> QUOTED TEXT:
————————

The purpose of this writing is to relate my evolving belief system in a few of many topics relating to personal belief. Obviously I have been influenced by pastors, teachers and persons I have read or listened to through other media. Among these resources of teaching are by the late Rabbi Aryeh Kaplan and the late Vendyl Jones of Texas. Rabbi Kaplan’s writings cause one to consider deeply his or her thinking on many levels. Vendyl Jones presents concepts which challenge one to evaluate for him or herself before adopting as one’s own. I do not subscribe to all of Mr. Jones’ beliefs. The tenet suggested by my words is for everyone to listen or read, and then, with the help of God, to determine the truth of the concept. It is my hope that you will not glibly accept every notion that is presented through preaching or teaching by any media, including my own.
It is very easy to be lulled into accepting certain concepts without personally evaluating each. One such issue is the observance of Christmas on December 25. Scholarship has long determined this is not the likely day for the birth of the Christ child. Does it make any difference whether we celebrate on this day or another? Nevertheless, no movement has been launched to change it. Another concept is that of angels. We probably agree that angels are God’s special messengers from heaven to persons on earth. We make angels to be men, women and children in pageants and plays. But can you find a reference in the Bible to an angel that is a woman or child?

————————

> SET OF TASKS:
1) Which two teachers does the essay on personal belief name among its sources of teaching?
2) From the essay on personal belief, copy the passage starting with "The purpose of" and going on through "including my own.".

> STORED DATA:
————————

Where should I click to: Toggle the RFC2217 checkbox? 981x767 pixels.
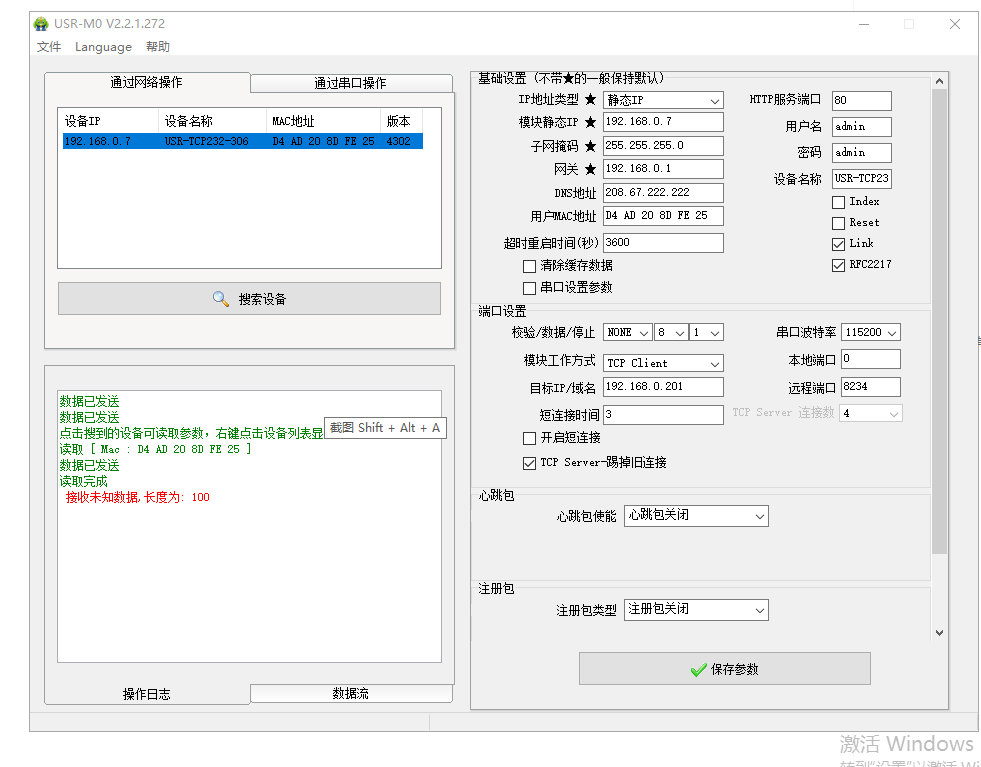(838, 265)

————————

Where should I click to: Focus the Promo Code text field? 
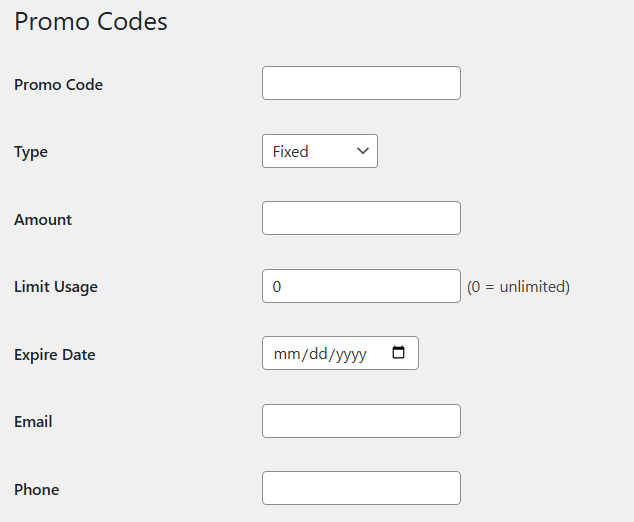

————————

> ANSWERS TO THE TASKS:
1) The late Rabbi Aryeh Kaplan and the late Vendyl Jones of Texas.

2)
The purpose of this writing is to relate my evolving belief system in a few of many topics relating to personal belief. Obviously I have been influenced by pastors, teachers and persons I have read or listened to through other media. Among these resources of teaching are by the late Rabbi Aryeh Kaplan and the late Vendyl Jones of Texas. Rabbi Kaplan’s writings cause one to consider deeply his or her thinking on many levels. Vendyl Jones presents concepts which challenge one to evaluate for him or herself before adopting as one’s own. I do not subscribe to all of Mr. Jones’ beliefs. The tenet suggested by my words is for everyone to listen or read, and then, with the help of God, to determine the truth of the concept. It is my hope that you will not glibly accept every notion that is presented through preaching or teaching by any media, including my own.